An expression for the sum $\sum\limits _{k=1}^{n-1} k \, (n-k)^2$ I really don't know how to find the sum of the series: $$\sum\limits _{k=1}^{n-1} k \, (n-k)^2 = 1(n-1)^2+2(n-2)^2+3(n-3)^2+\dots+(n-1)1^2.$$ 
My attempt:
I tried to approach the old school approach of how we find the sum of arithmetic-co geometric progression but unable to do so.
Any help is appreciated!
 A: Perhaps not the most elegant, but something which works with minimum "trick" factor.
So, you have
$$
S_n \stackrel{\rm def}{=} \sum_{k=1}^{n-1} k(n-k)^2 = \sum_{\ell=1}^{n-1} (n-\ell)\ell^2
$$
Expanding out, you get
$$S_n = n\sum_{\ell=1}^{n-1}\ell^2-\sum_{\ell=1}^{n-1}\ell^3
$$
Now, do you know the closed-form expression for $\sum_{\ell=1}^{n-1}\ell^2$ and $\sum_{\ell=1}^{n-1}\ell^3$?

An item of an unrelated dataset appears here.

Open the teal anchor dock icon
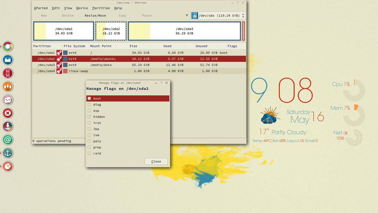The image size is (378, 213). (8, 153)
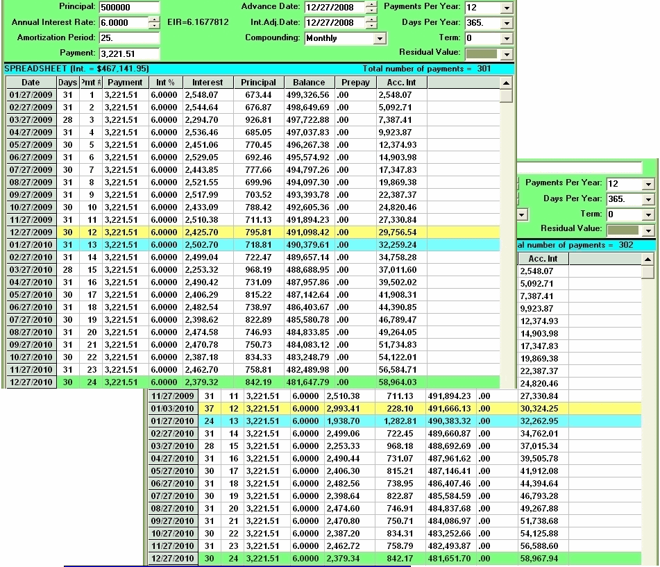Click scroll-up arrow of top spreadsheet scrollbar
660x567 pixels.
click(x=507, y=83)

A: This is probably not the cleverest way, but it should work. You're trying to evaluate $\sum_{k=1}^{n-1}k(n-k)^2$. $$\sum_{k=1}^{n-1}k(n-k)^2=\sum(kn^2-2nk^2+k^3)=n^2\sum k-2n\sum k^2+\sum k^3$$ I know you can work out the first of those three sums. The other two are not as easy, but they are well-known and I'm sure you'll have no trouble finding places where they are done, even on this website. 
A: You want to find 
$$\sum_{k=1}^{n-1} k \, (n-k)^2=\sum_{k=1}^{n-1}  (kn^2-2nk^2+k^3)= n^2\sum_{k=1}^{n-1} k-2n\sum_{k=1}^{n-1} k^2+\sum_{k=1}^{n-1} k^3$$
$$\sum_{k=1}^{n-1} k \, (n-k)^2= n^2\frac{(n-1)n}{2}-2n\frac{(n-1)n(2n-1)}{6}+\left(\frac{(n-1)n}{2}\right)^2$$
A: A convolution approach is missing so far, so I am willing to introduce it. We may consider that by stars and bars, for any $|z|<1$ we have
$$ f(z)=\sum_{n\geq 1} n z^n = \frac{z}{(1-z)^2}, \qquad g(z)=\sum_{n\geq 1} n^2 z^n = \frac{z(1+z)}{(1-z)^3}$$
hence
$$ \sum_{k=1}^{n}k(n-k)^2 = [z^n] f(z)g(z) = [z^n]\frac{z^2(1+z)}{(1-z)^5} =\color{red}{\frac{n^2(n^2-1)}{12}}.$$
With or without this convolution approach, it is pretty clear that the LHS is a polynomial in the $n$ variable with degree $4$, hence it can be computed by interpolation, through the values of the LHS at $n\in\{1,2,3,4,5\}$, for instance.
A: For the series
$$\sum_{k=1}^{n-1} k \, (n-k)^{2}$$
consider 
$$\sum_{k=1}^{n-1} k \, (n-k)^{2} = n^{2} \, \sum_{k=1}^{n-1} k - 2n \, \sum_{k=1}^{n-1} k^{2} + \sum_{k=1}^{n-1} k^{3}$$
and use 
\begin{align}
\sum_{k=1}^{n} k &= \frac{n(n+1)}{2} \\
\sum_{k=1}^{n} k^{2} &= \frac{n(n+1)(2n+1)}{6} \\
\sum_{k=1}^{n} k^{3} &= \frac{n^2 (n+1)^2}{4}
\end{align}
to obtain
$$\sum_{k=1}^{n-1} k \, (n-k)^{2} = \frac{n^2 \, (n^2 -1)}{12}.$$
A: Hint.
$$
\sum_{k=1}^{n-1}(n-k)^3 = n\sum_{k=1}^{n-1}(n-k)^2-\sum_{k=1}^{n-1}k(n-k)^2
$$
then
$$
\sum_{k=1}^{n-1}k(n-k)^2 = n\sum_{k=1}^{n-1}k^2-\sum_{k=1}^{n-1}k^3
$$